WORK REQUEST
Within this listing, how many lines include the word "Delete"? Only the number should be given.

════════

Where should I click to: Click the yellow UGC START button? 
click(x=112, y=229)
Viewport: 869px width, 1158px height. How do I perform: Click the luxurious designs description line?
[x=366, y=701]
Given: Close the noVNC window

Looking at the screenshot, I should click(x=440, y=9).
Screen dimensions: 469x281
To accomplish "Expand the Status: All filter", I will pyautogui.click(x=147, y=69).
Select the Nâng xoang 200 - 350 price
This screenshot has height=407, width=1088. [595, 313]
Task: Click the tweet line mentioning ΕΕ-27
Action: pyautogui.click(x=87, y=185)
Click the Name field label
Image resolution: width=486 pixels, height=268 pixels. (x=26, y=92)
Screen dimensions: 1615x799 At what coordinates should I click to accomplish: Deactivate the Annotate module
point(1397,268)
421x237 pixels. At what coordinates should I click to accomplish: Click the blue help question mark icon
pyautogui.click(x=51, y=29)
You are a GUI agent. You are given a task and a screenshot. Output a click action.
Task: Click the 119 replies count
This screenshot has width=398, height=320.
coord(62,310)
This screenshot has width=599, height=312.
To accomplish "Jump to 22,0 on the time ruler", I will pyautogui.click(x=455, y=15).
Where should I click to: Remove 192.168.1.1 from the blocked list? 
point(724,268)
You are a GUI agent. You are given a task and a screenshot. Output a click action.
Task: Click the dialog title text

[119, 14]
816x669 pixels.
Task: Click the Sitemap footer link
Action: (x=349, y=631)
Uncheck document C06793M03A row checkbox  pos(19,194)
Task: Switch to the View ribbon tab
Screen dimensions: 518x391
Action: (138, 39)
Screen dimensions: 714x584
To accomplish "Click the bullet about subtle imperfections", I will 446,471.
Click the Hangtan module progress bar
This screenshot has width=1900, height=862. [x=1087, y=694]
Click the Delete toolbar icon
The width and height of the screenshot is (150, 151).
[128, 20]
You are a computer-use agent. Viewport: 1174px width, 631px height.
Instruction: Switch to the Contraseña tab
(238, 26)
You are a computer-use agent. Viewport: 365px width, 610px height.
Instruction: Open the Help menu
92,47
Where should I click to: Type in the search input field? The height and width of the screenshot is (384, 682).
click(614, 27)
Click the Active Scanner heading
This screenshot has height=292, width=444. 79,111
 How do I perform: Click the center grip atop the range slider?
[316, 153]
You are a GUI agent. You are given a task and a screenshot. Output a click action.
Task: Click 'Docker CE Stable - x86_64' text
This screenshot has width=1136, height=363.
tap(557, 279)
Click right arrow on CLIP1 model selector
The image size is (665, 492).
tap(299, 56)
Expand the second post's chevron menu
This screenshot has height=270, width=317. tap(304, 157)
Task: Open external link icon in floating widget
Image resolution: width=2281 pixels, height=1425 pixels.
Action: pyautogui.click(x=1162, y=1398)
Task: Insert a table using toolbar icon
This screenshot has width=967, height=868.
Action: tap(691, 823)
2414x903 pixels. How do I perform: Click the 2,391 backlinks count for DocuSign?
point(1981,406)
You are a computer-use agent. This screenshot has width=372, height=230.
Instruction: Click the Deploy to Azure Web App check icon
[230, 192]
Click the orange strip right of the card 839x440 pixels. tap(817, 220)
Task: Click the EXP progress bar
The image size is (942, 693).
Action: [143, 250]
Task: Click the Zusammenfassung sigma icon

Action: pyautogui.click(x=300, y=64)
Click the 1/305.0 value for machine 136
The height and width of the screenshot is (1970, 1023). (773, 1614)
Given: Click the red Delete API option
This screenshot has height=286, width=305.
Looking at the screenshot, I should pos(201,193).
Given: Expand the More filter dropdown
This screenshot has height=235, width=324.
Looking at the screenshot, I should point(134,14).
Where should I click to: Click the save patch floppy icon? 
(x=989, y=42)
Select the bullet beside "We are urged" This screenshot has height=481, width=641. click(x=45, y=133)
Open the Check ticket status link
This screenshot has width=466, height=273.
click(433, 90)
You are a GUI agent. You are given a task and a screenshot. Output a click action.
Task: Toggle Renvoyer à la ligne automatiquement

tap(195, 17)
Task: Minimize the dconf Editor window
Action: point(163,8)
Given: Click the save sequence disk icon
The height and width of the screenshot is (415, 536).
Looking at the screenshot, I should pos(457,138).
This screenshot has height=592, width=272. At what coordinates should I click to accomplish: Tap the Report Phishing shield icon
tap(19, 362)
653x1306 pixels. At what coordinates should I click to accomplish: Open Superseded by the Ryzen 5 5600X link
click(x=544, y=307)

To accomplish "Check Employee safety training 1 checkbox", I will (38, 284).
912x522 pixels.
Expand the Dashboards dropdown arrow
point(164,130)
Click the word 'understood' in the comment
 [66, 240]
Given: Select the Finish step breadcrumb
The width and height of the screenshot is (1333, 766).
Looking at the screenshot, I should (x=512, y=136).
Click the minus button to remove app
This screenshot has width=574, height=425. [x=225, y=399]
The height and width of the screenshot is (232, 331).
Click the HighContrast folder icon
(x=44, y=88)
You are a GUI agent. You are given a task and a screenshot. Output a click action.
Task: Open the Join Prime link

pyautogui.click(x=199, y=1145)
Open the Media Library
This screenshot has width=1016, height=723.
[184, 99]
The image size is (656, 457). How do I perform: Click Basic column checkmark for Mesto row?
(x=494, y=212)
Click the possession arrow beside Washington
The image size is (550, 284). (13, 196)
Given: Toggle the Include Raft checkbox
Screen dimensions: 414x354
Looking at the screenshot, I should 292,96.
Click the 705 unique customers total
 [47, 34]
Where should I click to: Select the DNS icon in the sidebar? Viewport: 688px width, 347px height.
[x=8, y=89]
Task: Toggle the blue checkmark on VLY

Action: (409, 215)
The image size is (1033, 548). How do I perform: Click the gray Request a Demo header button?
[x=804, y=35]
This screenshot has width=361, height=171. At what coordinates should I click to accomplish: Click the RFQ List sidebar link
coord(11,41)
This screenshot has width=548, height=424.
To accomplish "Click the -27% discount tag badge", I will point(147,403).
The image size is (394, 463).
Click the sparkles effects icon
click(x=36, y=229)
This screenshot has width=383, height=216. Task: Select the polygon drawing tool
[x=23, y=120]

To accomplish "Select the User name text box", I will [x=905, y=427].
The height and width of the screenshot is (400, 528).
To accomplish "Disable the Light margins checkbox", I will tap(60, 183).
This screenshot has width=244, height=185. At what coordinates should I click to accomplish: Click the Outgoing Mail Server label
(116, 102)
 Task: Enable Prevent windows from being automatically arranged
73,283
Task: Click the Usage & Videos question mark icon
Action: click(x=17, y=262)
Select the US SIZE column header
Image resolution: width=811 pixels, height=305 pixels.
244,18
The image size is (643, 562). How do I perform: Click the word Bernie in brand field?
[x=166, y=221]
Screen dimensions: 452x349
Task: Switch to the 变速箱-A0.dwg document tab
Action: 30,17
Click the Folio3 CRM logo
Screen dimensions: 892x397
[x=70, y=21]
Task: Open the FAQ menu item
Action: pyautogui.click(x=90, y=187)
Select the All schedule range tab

════════

SOLUTION FOR THIS PROBLEM
2